Student Spotlight: Monique Pipkin

Monique Pipkin

March 8, 2021

Monique Pipkin is a doctoral student in ecology and evolutionary biology from Auburn Hills, Michigan. After earning her undergraduate degree at Western Michigan University, she chose to pursue further study at Cornell due to the quality of research, access to resources, and actions her field takes to improve the culture of science.

What is your area of research and why is it important?

I consider myself a behavioral and functional ecologist. Currently, I study the physiological drivers and behavioral outcomes of feather coloration in birds.

What are the larger implications of this research?

One of my research questions examines how a brief challenge or “stressful event” in one year can affect traits in later years. By understanding how birds respond to “stressful events” we may learn why humans respond to challenges in the ways we do. You can learn more about this in an animation that I narrated and co-wrote with Dr. Maren Vitousek and Dr.

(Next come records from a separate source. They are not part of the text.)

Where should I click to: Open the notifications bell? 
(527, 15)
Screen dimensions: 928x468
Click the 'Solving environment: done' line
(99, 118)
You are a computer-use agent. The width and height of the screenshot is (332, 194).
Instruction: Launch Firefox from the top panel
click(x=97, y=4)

Conor Taff: Bird Academy and Youtube

You co-authored a paper in Nature about safer fieldwork. Tell us about it. 

Amelia-Juliette Demery and I cowrote this paper to so that diverse and minoritized individuals can be prepared for potentially risky fieldwork situations that are a result of identity prejudice. It is for the supervisors, departments, and institutions who want to help their researchers but aren’t sure where to start or what to consider.

What gave you the idea to write the paper and set up the accompanying workshop?

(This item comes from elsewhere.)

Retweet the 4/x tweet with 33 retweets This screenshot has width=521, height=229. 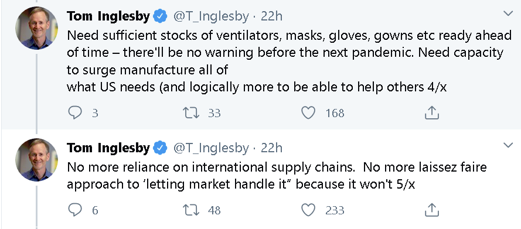192,113
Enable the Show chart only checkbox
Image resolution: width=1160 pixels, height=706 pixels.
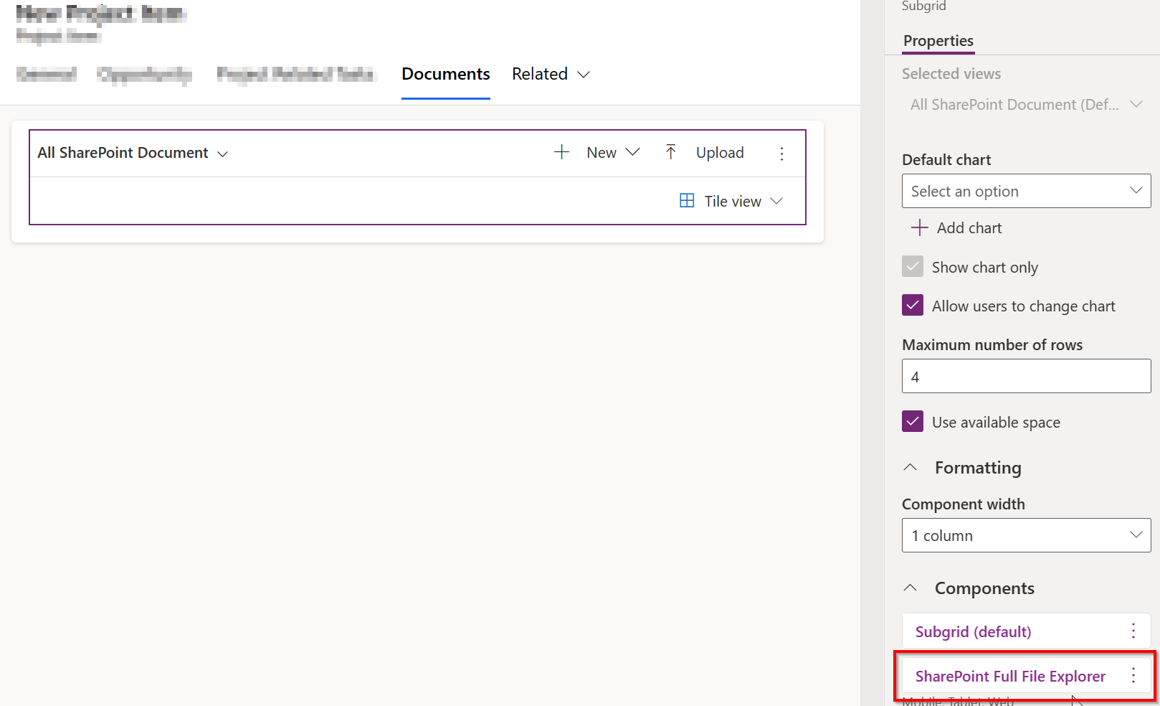[x=912, y=266]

After several high-profile cases of violence against POC in the media and online movements such as Black Birders Week, I reached out to my colleague Amelia-Juliette Demery and asked, “What do you do to stay safe in the field?” I wanted to write a set of best practices to be implemented in our field of ecology and evolutionary biology (EEB). We set out to do just that and wrote guidelines within a few months. We had encouragement from faculty and peers in EEB, professional societies, committees, and contacts where Amelia was an active member, that these best practices could be a useful resource to share broadly. After the positive feedback received online and being contacted Nature News, our paper was soon accepted into Nature Ecology and Evolution. This fall, Amelia-Juliette was approached by the CALS D&I Committee who were excited in organizing a workshop for Cornell University and this workshop was created.

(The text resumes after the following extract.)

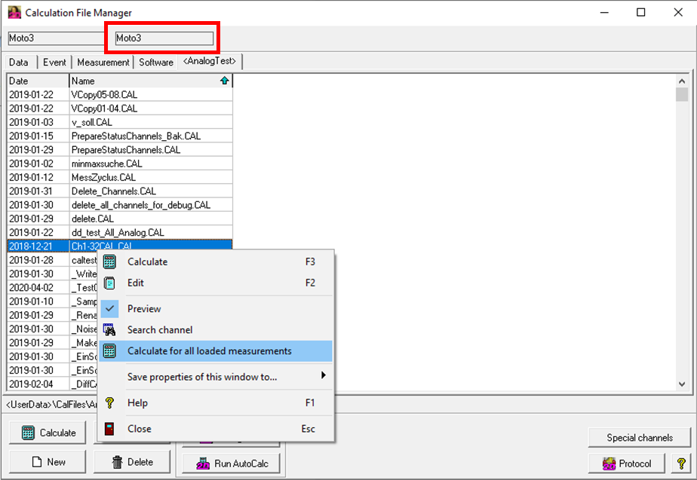The width and height of the screenshot is (697, 480).
Task: Open the Software tab
Action: pos(155,63)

What are your hobbies or interests outside of your research or scholarship?

I enjoy baking, singing, trivia, playing tabletop games, and exploring the natural areas around Ithaca.

Why did you choose Cornell to pursue your degree?

The quality of research and access to resources such as the Lab of Ornithology are outstanding! However, the reason I chose Cornell over other schools was the graduate student community, the department transparency with past issues, and the actions the department took (and still takes) to improve the culture of science.